Teachers urged to wear black in classroom protest

TOUGH EDUCATION:Educators’ unions have said teacher-to-student ratios are too high, while wages remain too low for teachers nationwide

By Loa Iok-sin  /  Staff reporter

Teachers at a press conference organized by the National Federation of Teachers’ Unions in Taipei yesterday urge their colleagues to join a demonstration on Teachers’ Day on Friday to protest against what they say is the failure of President Ma Ying-jeou to fulfill promises he made to teachers.

Photo: Chen Yi-ching, Taipei Times

The National Federation of Teachers’ Unions (NFTU) yesterday urged all its members to join a protest against what it said was the failure of President Ma Ying-jeou (馬英九) to fulfill the promises he has made to teachers, by wearing black T-shirts on Teachers’ Day on Friday.

At a press conference held in Taipei yesterday, teachers from across the country held up guavas as they chanted slogans and called on Ma to fulfill the promises he made to the nation’s teachers, including increasing the education budget, shrinking class size and raising the fees paid to mentor teachers.

“We are eating the guavas as a symbolic gesture to consume the ‘guava checks’ issued by politicians,” NFTU president Liu Chin-hsu (劉欽旭) said. “We want to remind Ma that he’s breaching his own promises and is also breaking the trust that we have in him.”

“Guava check” is a common colloquial Taiwanese term to refer to bounced checks, as well as broken promises.

Liu called on all teachers nationwide to wear a black T-shirt on Friday, which is Teachers’ Day, as a sign of protest.

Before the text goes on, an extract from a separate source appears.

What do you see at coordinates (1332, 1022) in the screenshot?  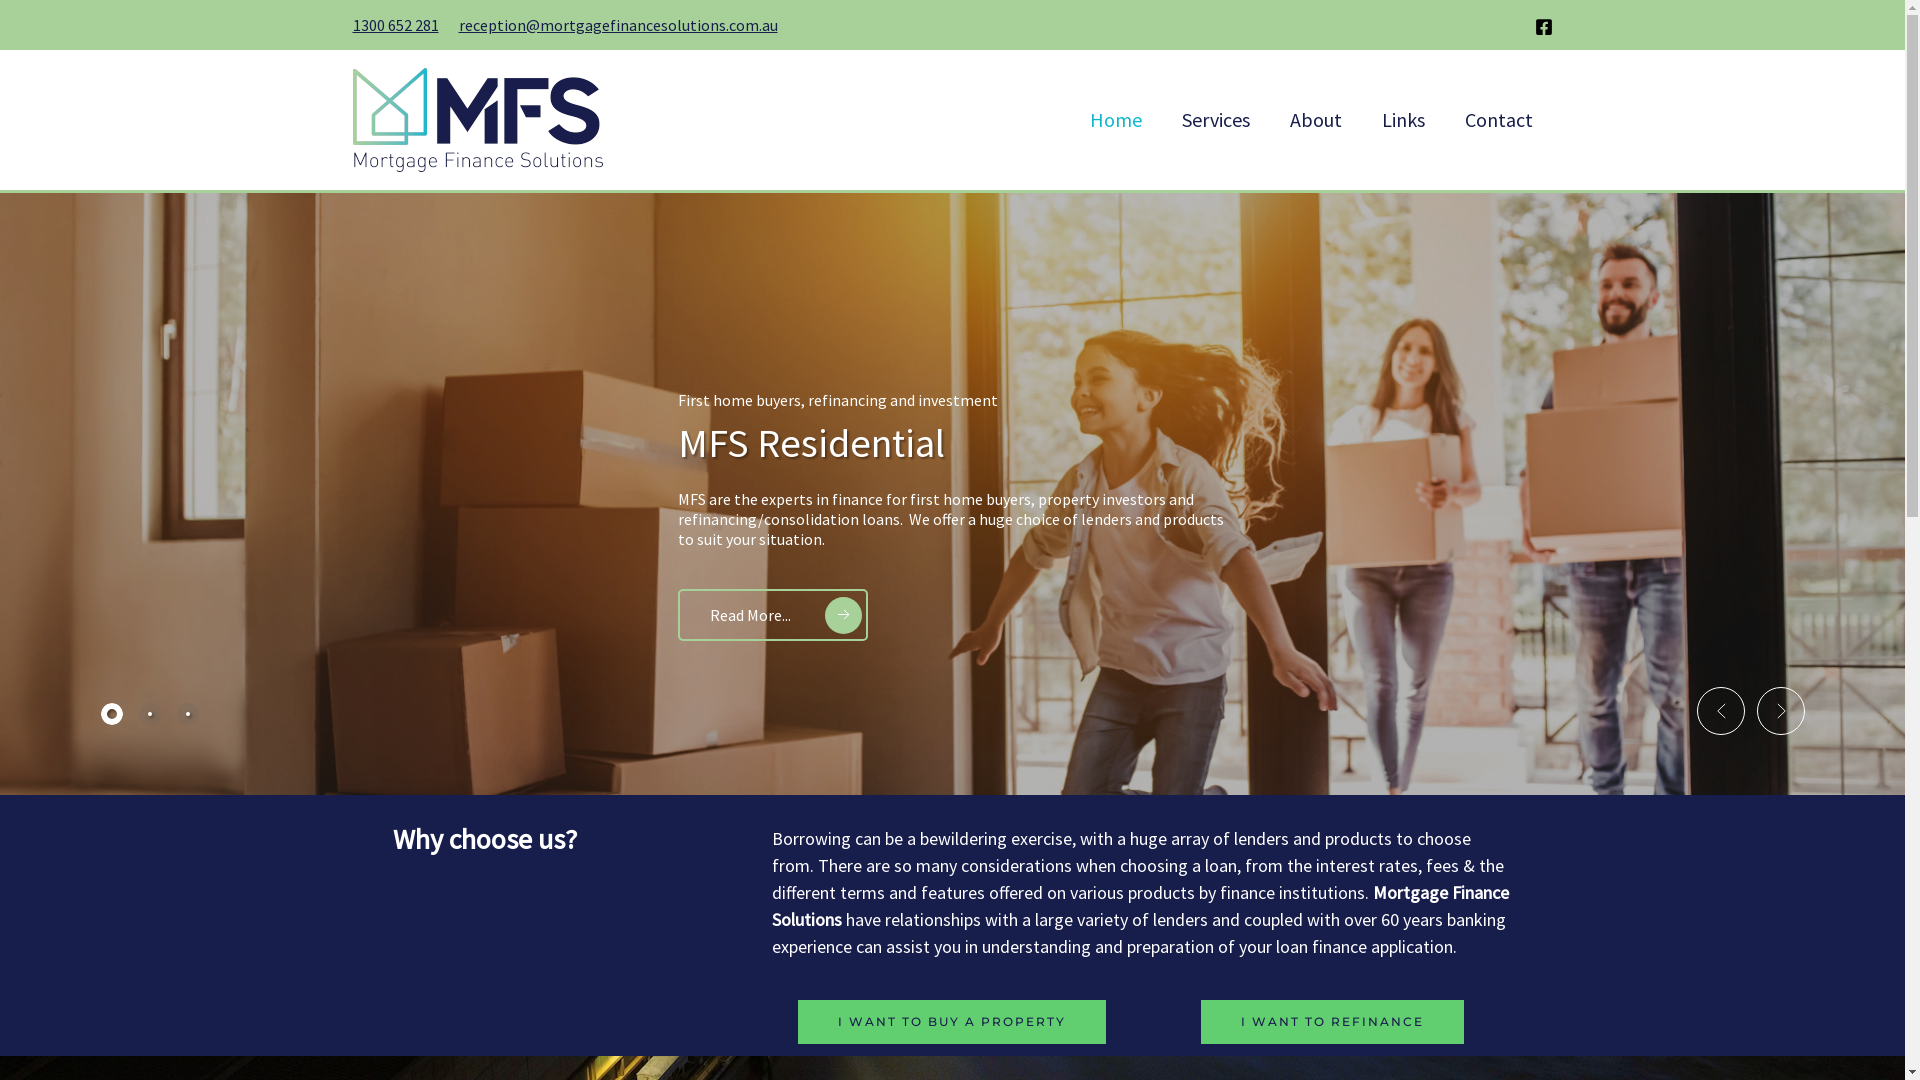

“Please explain to students or parents who are curious about our actions how the government has yet to honor its promises to us,” Liu said. “This is important not only for teachers, but also for students because it concerns their right to a decent education.”

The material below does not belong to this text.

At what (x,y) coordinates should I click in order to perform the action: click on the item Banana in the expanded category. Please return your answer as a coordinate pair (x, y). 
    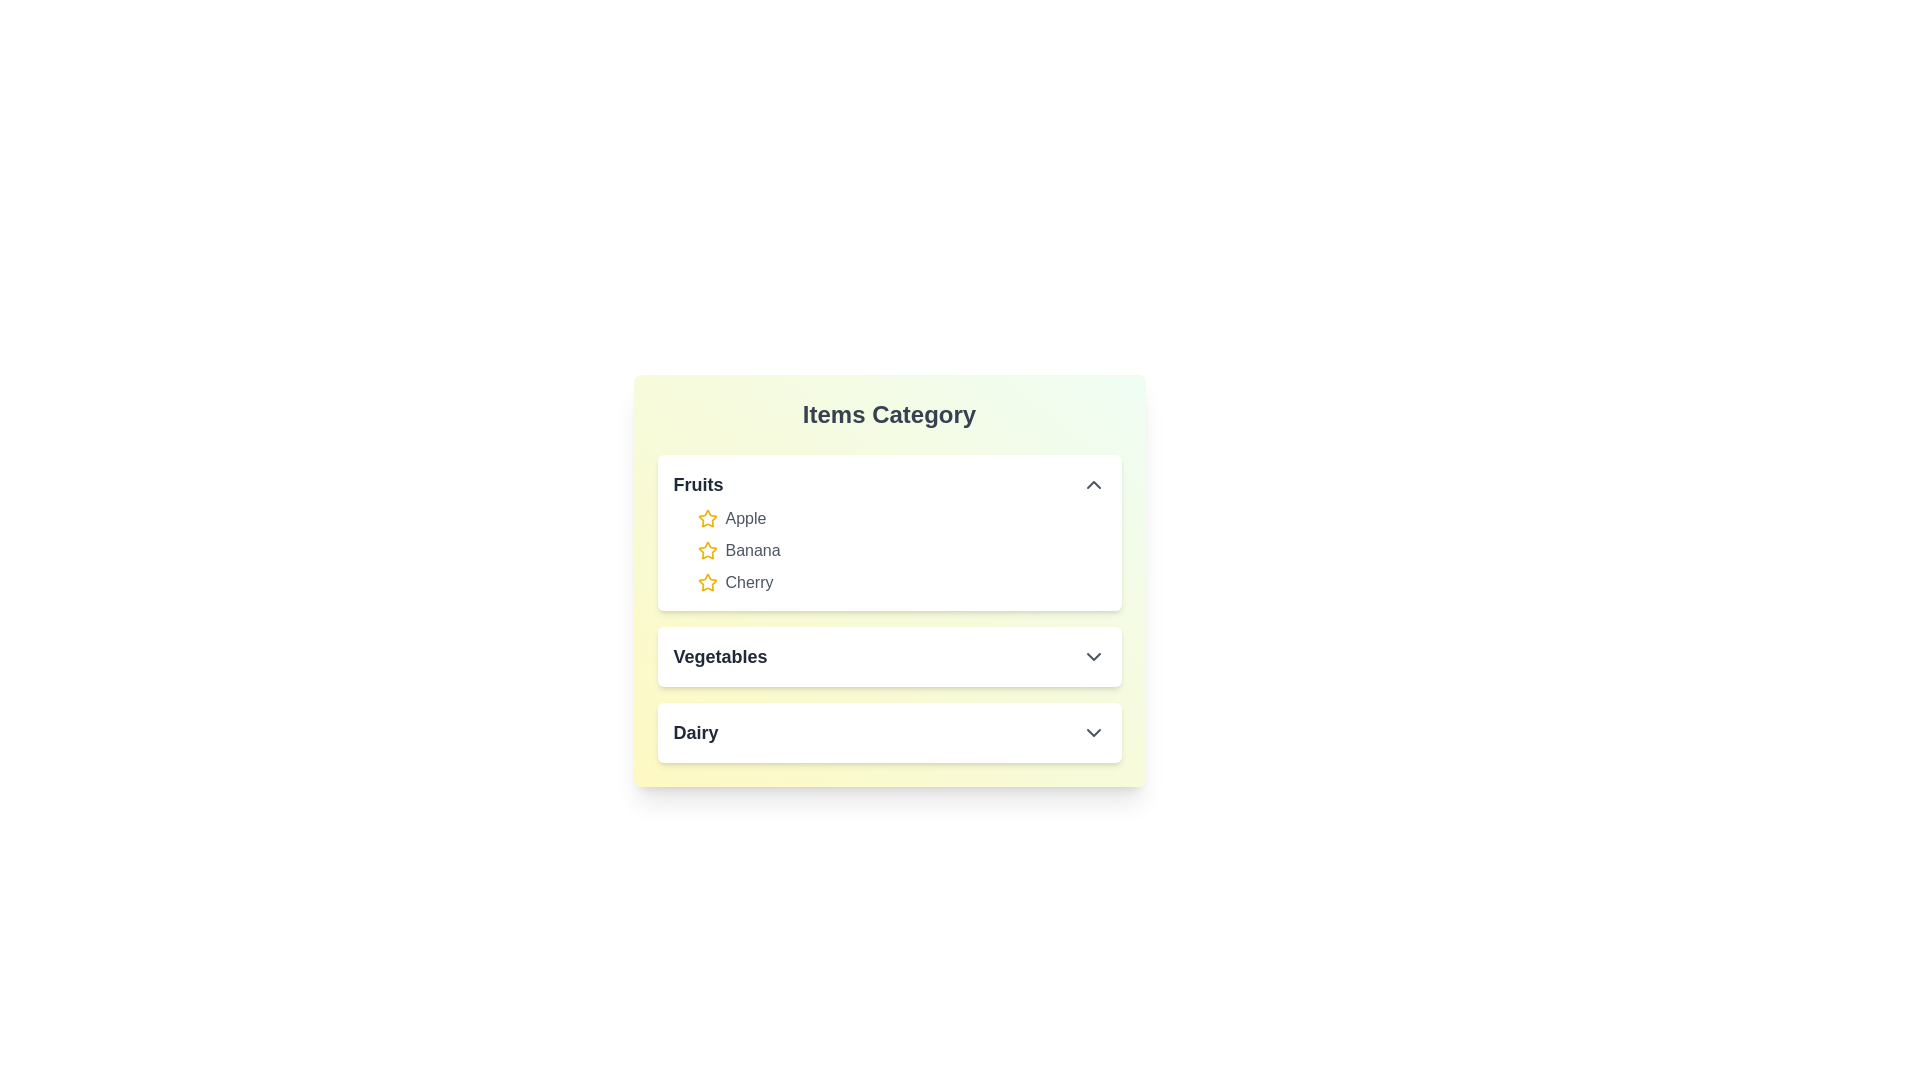
    Looking at the image, I should click on (752, 551).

NFTU deputy secretary-general Lo Te-shui (羅德水) said that when running for president in 2008, Ma promised to increase the annual education budget to NT$24 billion (US$818 million) and to reduce class sizes in elementary schools to 25 students per class.

Ma also promised in 2010 to grant private school teachers the same levels of subsidies and pension rights as their government school counterparts, and last year promised to improve teacher-to-class ratios as well as increasing the fees paid to mentor teachers, while also promising in May to install energy-saving lighting equipment in all classrooms, but has failed to deliver, Lo said.

“We call on all our colleagues to join the protest on Teachers’ Day, because it’s a day that belongs to all teachers and it’s the appropriate time for us to show our solidarity and our concerns for education quality,” he said.